Collected data entries:
BEGIN

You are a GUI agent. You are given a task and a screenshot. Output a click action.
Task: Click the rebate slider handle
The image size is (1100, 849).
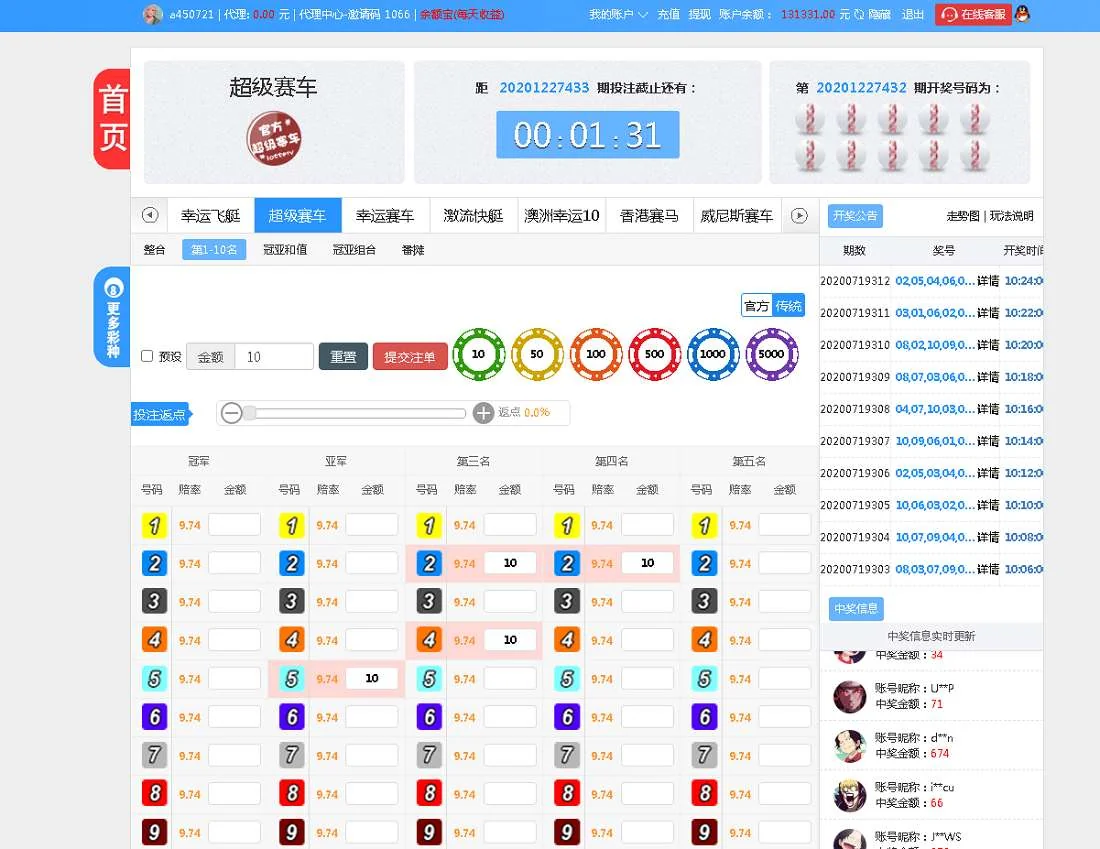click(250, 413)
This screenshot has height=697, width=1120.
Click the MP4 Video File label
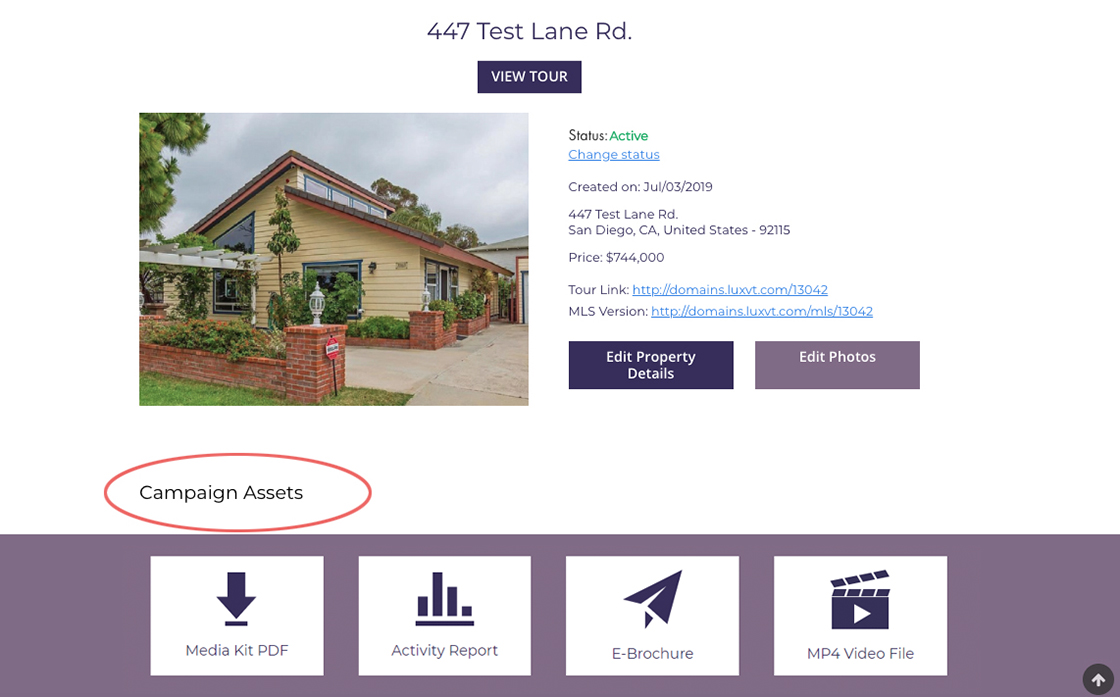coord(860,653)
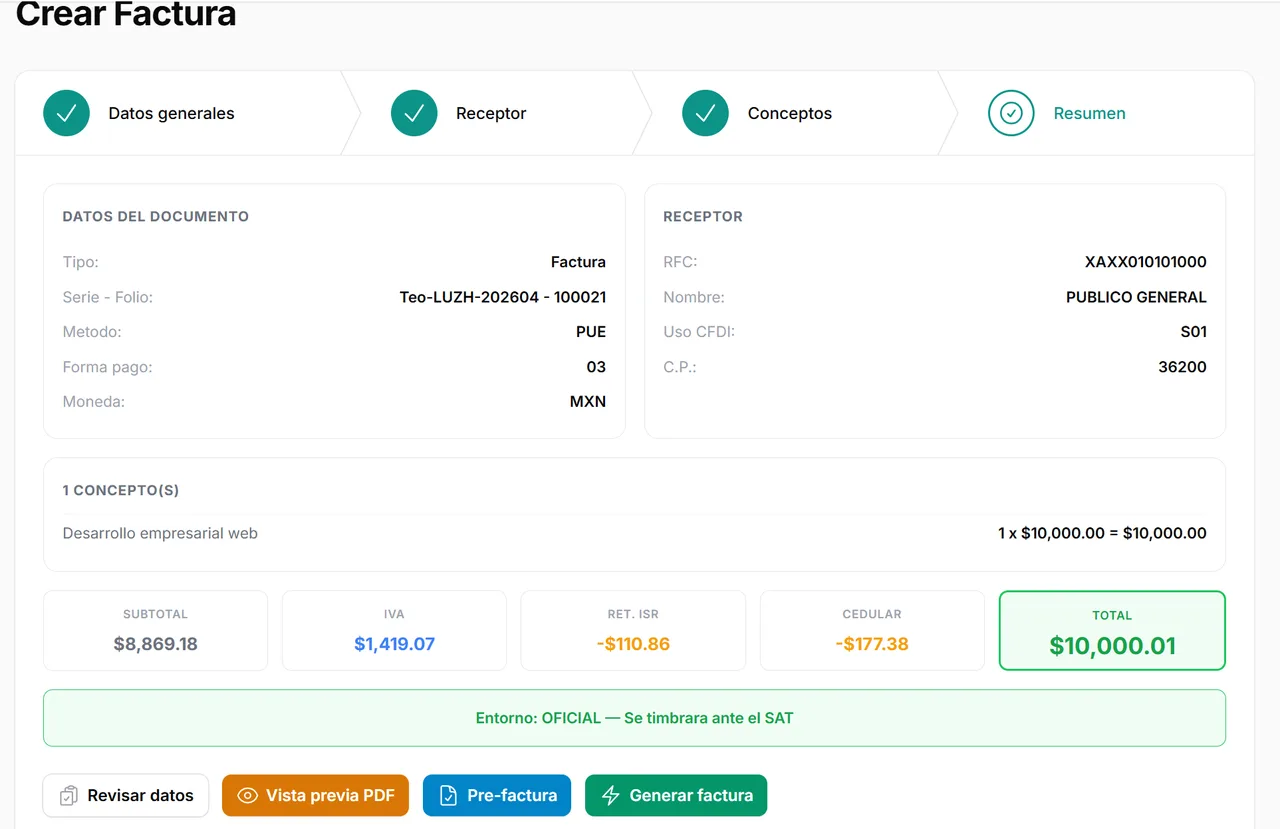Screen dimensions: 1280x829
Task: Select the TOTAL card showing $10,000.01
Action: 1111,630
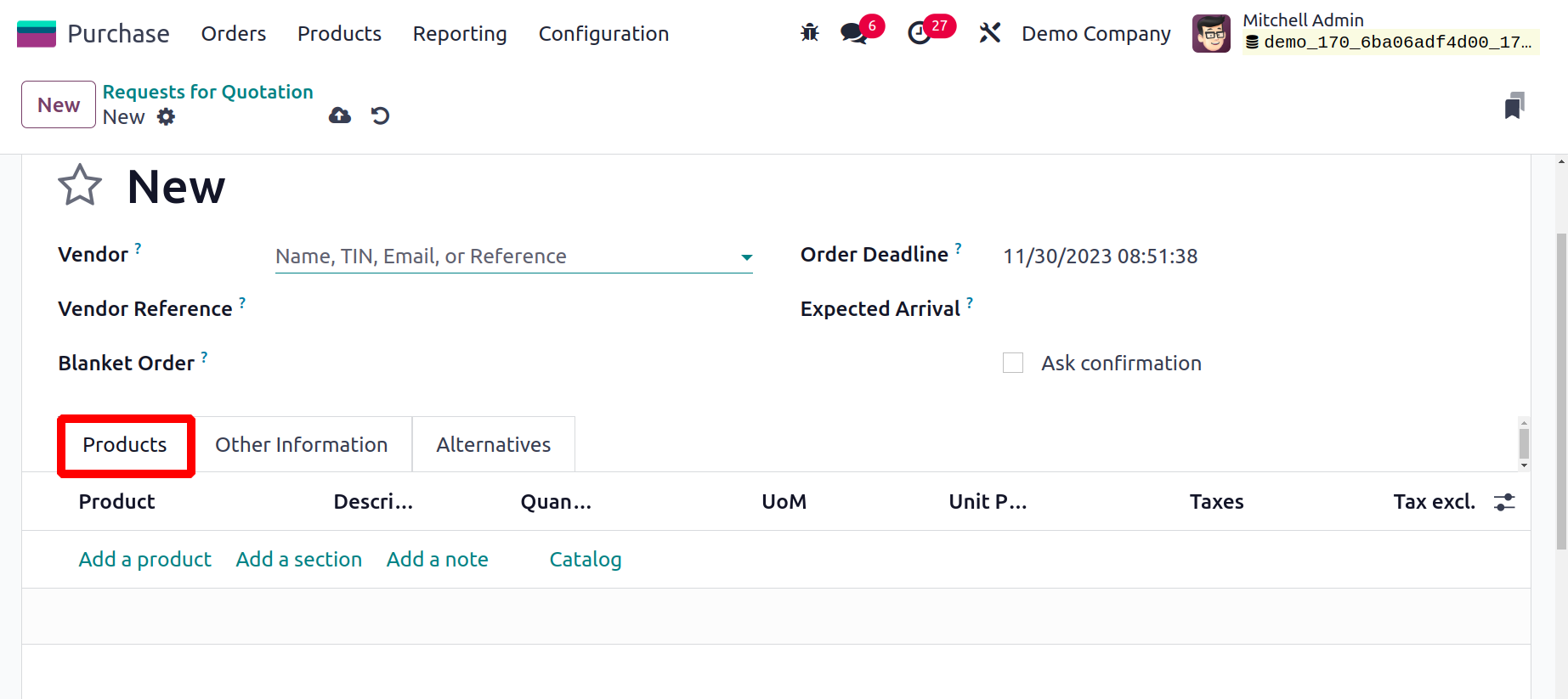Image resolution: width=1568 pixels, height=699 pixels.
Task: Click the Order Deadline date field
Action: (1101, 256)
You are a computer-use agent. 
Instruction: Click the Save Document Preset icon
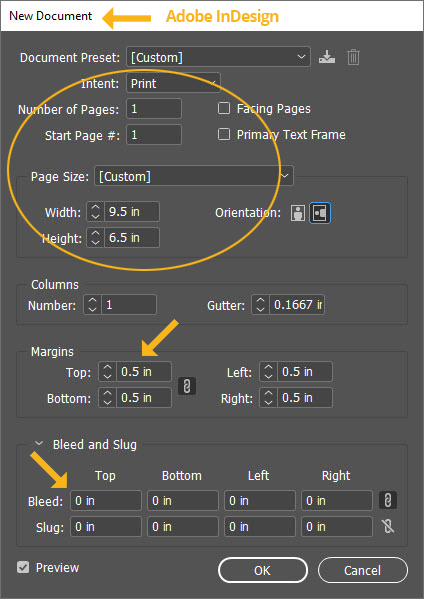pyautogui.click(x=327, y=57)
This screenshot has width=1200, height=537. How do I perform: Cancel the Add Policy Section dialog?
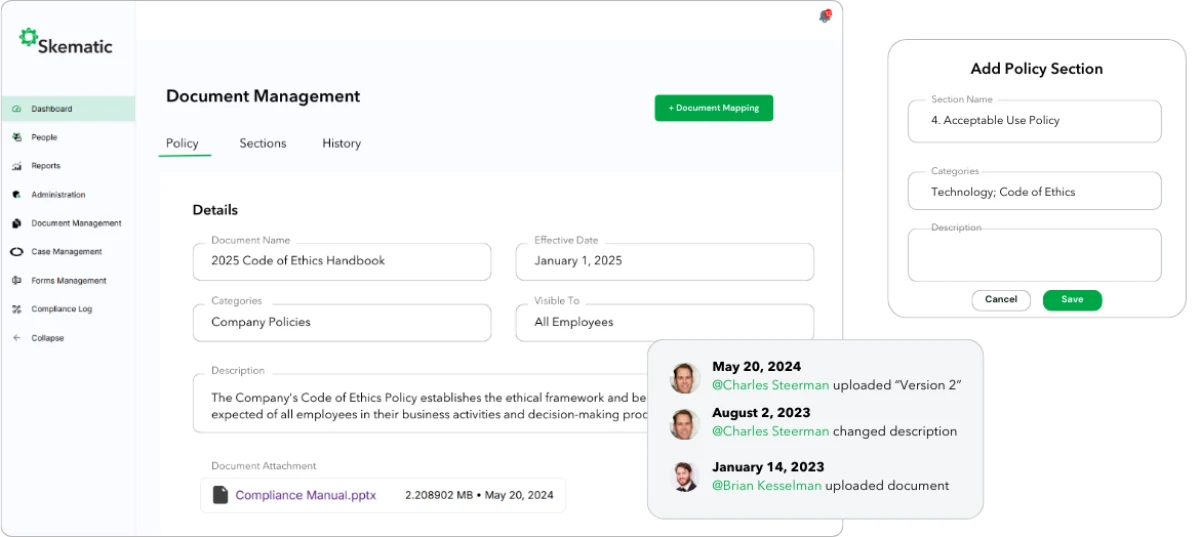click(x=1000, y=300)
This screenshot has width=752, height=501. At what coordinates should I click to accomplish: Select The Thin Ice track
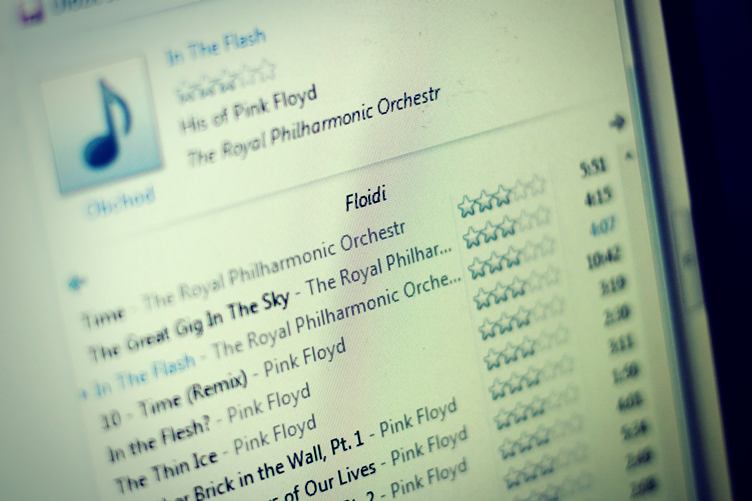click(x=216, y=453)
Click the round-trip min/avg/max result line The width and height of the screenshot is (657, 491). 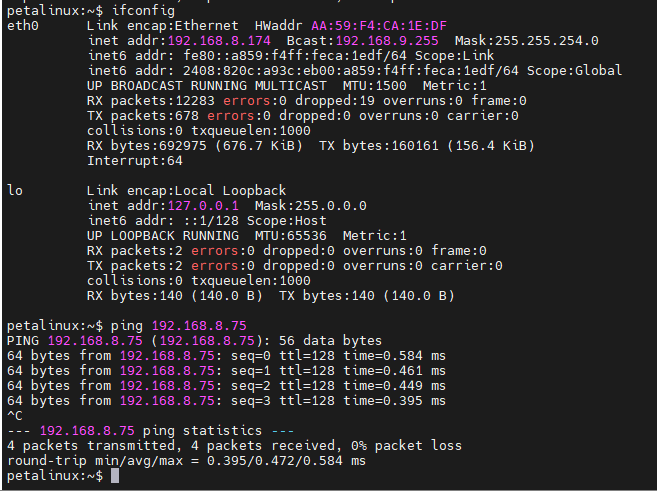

END

TASK TO COMPLETE => The lines needed are those in the data above that hold the string "agent"; copy each of them.

WRITTEN RESPONSE =>
You are a GUI agent. You are given a task and a screenshot. Output a click action.
You are a computer-use agent. 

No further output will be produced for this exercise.